M. smegmatis Promoter II-only strain construction

The Promoter II-rpoB DNA fragment and rpoC DNA fragment were amplified from M. smegmatis genomic DNA with primer pairs 1357-Promoter II-rpoB-F/rpoB-rpoC-R and rpoB-rpoC-F/1357-rpoC-R. Giles site integrating plasmid pML135760 was linearized by SpeI single digestion and had its end phosphates removed with Antarctic phosphatase (NEB). The two fragments were inserted into pML1357 vector using Gibson assembly method and verified through Sanger sequencing. This integrating plasmid was then transformed into wild-type M. smegmatis mc2-155 to make the rpoB-rpoC merodiploid strain.
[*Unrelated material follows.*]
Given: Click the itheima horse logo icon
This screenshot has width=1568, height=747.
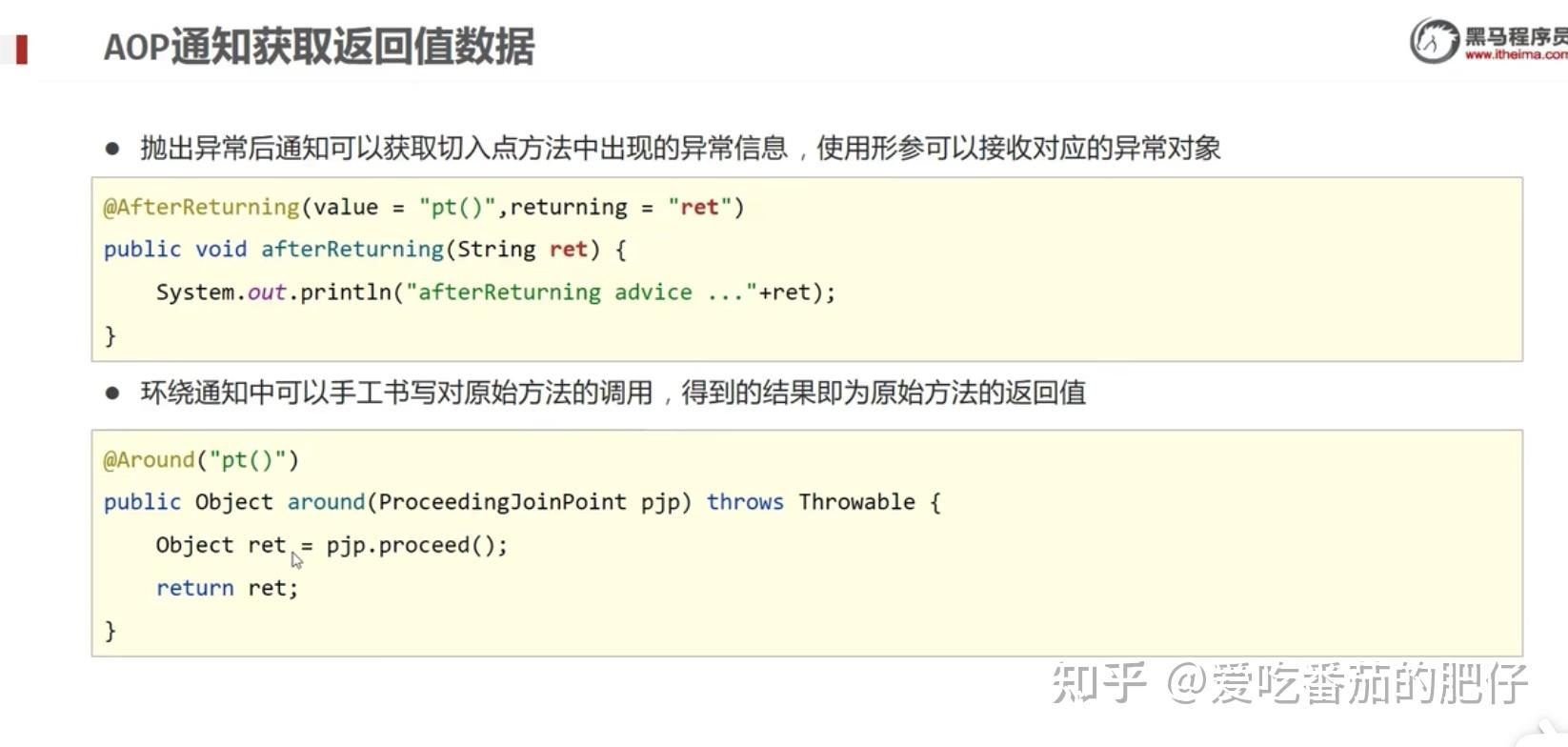Looking at the screenshot, I should coord(1434,41).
We then transformed the plasmid pNIT(kan)-RecET-SacB (kindly offered by the Rubin laboratory) into the rpoB-rpoC merodiploid strain, with which competent cells expressing RecET recombinases were prepared14. DNA sequences flanking the 500-bp upstream of the rpoB-rpoC promoter region and downstream of rpoC gene were amplified from genomic DNA using primer pairs rpoBC-KO-1/rpoBC-KO-2 and rpoBC-KO-5/rpoBC-KO-6. Zeocin-resistant marker flanked by loxP site was amplified from pKM Zeo-lox plasmid using primer pair rpoBC-KO-3 and rpoBC-KO-4. The three DNA fragments were then joined together using overlap PCR, and transformed into RecET expressing, merodiploid competent cells to knock out the native copy of rpoB-rpoC operon.

Statistical analysis

All experiments were performed at least three times on separate occasions except when noted otherwise. Data are presented as mean ± SD unless indicated otherwise. Means were compared by unpaired two-directional Student’s t-test unless otherwise indicated.